Nello studio si sosteneva che nel giro di trent’anni l’estrazione di oro nero avrebbe raggiunto il suo picco dopodiché la produzione sarebbe calata rapidamente, fino al definitivo esaurimento dei giacimenti più redditizi. Estrarre petrolio dalle viscere della terra sarebbe divenuto diseconomico e gli effetti di questo progressivo svuotamento dei depositi di idrocarburi si sarebbero sentiti, in modo rilevante, già al calar del XX secolo. Con i pozzi vuoti gli esseri umani avrebbero dovuto ripensare il loro way of life, diminuendo sprechi e rivedendo radicalmente i consumi, puntando, altresì, su fonti energetiche potenzialmente inesauribili, rinnovabili ed alternative a quelle “classiche” come quelle derivanti dal sole e dal vento. Come si dice in questi casi, il tempo è stato galantuomo ed ha demolito gli sbrigativi postulati dell’epoca, smentiti dai fatti, da studi successivi molto più accurati e da nuove scoperte minerarie.

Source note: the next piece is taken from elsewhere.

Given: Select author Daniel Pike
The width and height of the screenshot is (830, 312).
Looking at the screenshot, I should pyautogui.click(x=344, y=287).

Le previsioni camminano col tempo

Il Peak Oil[2] è stato via via spostato più in là; oggi lo si colloca nel 2050 o addirittura nel 2100, dagli stessi del Club e dai fautori della teoria apocalittica, evitando però accuratamente di fare mea culpa per gli abbagli presi in passato. Costoro, anzi, invece di ammettere i propri svarioni hanno rilanciato il “bluff” (forse per non perdere i lauti finanziamenti statali e privati, oltre che per non uscire da sotto i riflettori dei media), modificando il tema principale di quelle che possiamo ormai chiamare invettive moralistiche più che studi seri, ovvero spostando il fulcro del problema dai limiti dello sviluppo al cambiamento climatico di origine antropica.

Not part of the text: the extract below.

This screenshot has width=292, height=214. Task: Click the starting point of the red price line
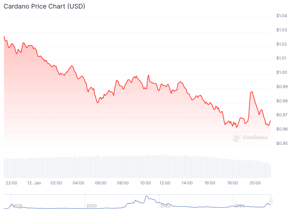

Il Peak Oil è stato via via spostato più in là; oggi lo si colloca nel 2050 o addirittura nel 2100

Ma anche quest’ultimo verdetto ha scatenato numerose polemiche. Molti centri di ricerca hanno smentito i presupposti e gli esiti delle indagini climatiche più “à la page”, negando, dati alla mano, che gli effetti dell’attività umana siano in grado di provocare mutamenti ambientali persistenti e irreversibili. In questa sede non divagheremo ma chi vuole può documentarsi meglio anche sul tema del global warming (o Climate Change o Climate Disruption e via inventando) contestato da una fetta consistente della comunità scientifica (alle analisi in voga della IPCC http://www.ipcc.ch/ si contrappongono quelle critiche della N-IPCC http://www.nipccreport.org/).
Le previsioni del Club di Roma sono state cavalcate a lungo (e, in parte, lo sono ancora) dai Governi e dalle organizzazioni ambientalistiche, da singoli esponenti politici molto influenti nella Comunità Internazionale, da filantropi improvvisati e generalmente molto ricchi e da organismi mondiali sorti all’uopo. Gli Stati, pur aderendo a protocolli ed iniziative per la gestione più oculata delle fonti energetiche e per la riduzione delle immissioni inquinanti nell’aria (vedi protocollo di Kyoto), non hanno mai abbandonato la vecchia strada dello sfruttamento dei combustibili fossili. Mentre cercavano di convincere vicini, alleati e nemici ad allentare la morsa delle prospezioni (li scoraggiavano per lo più per timore di una agguerrita concorrenza su una risorsa economicamente ritenuta scarsa) si buttavano a capofitto in guerre di appropriazione per sottrarre idrocarburi a paesi più deboli, incapaci di resistere ai loro assalti e chiedevano, altresì, ai loro esperti di andare a trovare l’oro nero ovunque si celasse, in mare, nelle rocce, tra i ghiacciai, al fine di evitare, se non alla razza umana almeno ai propri cittadini, un pauroso salto indietro nel medioevo. L’intelligence geoeconomica chiama queste battaglie, stimolate ad arte per frenare la competitività di concorrenti pericolosi nel medesimo settore, guerra cognitiva. Ma i buoni e facili sentimenti, fulcro di tali manovre dietrologiche, si sono scontrati con le ragioni della geoeconomia e della geopolitica, quella di Potenze mondiali sempre più assertive ed aggressive nel procurarsi la sicurezza energetica che significa, al contempo, superiorità industriale e militare.

Business is business

Oggi, per citare qualche esempio, gli americani, pionieri dell’ambientalismo e della preservazione del pianeta dalla mano umana ipersfruttatrice, soprattutto a parole, usano una tra le tecniche più invasive e dannose per l’ambiente per ottenere shale oil e shale gas. Si tratta di pratiche di frantumazione degli scisti argillosi che colpiti da getti d’acqua ad alta pressione, uniti a composti chimici, permettono di recuperare gas e petrolio in grandi quantità. Secondo molti analisti le ultime scoperte in questo settore permetteranno agli Usa di raggiungere l’autosufficienza energetica e di trasformarsi in paese esportatore, con considerevoli vantaggi per i bilanci e i livelli occupazionali. Al Gore, ex vice-presidente democratico americano, che ha girato il mondo portando i temi ecologici al cospetto di platee incantate (anche in Europa), tanto da meritarsi un Nobel, non ha detto una parola sulla questione. La sicurezza nazionale ed il benessere economico della patria evidentemente vengono prima delle pie aspirazioni su un mondo migliore, soprattutto se queste intaccano gli interessi strategici della Casa Bianca. Abbiamo sempre qualcosa da imparare dalla pragmaticità statunitense.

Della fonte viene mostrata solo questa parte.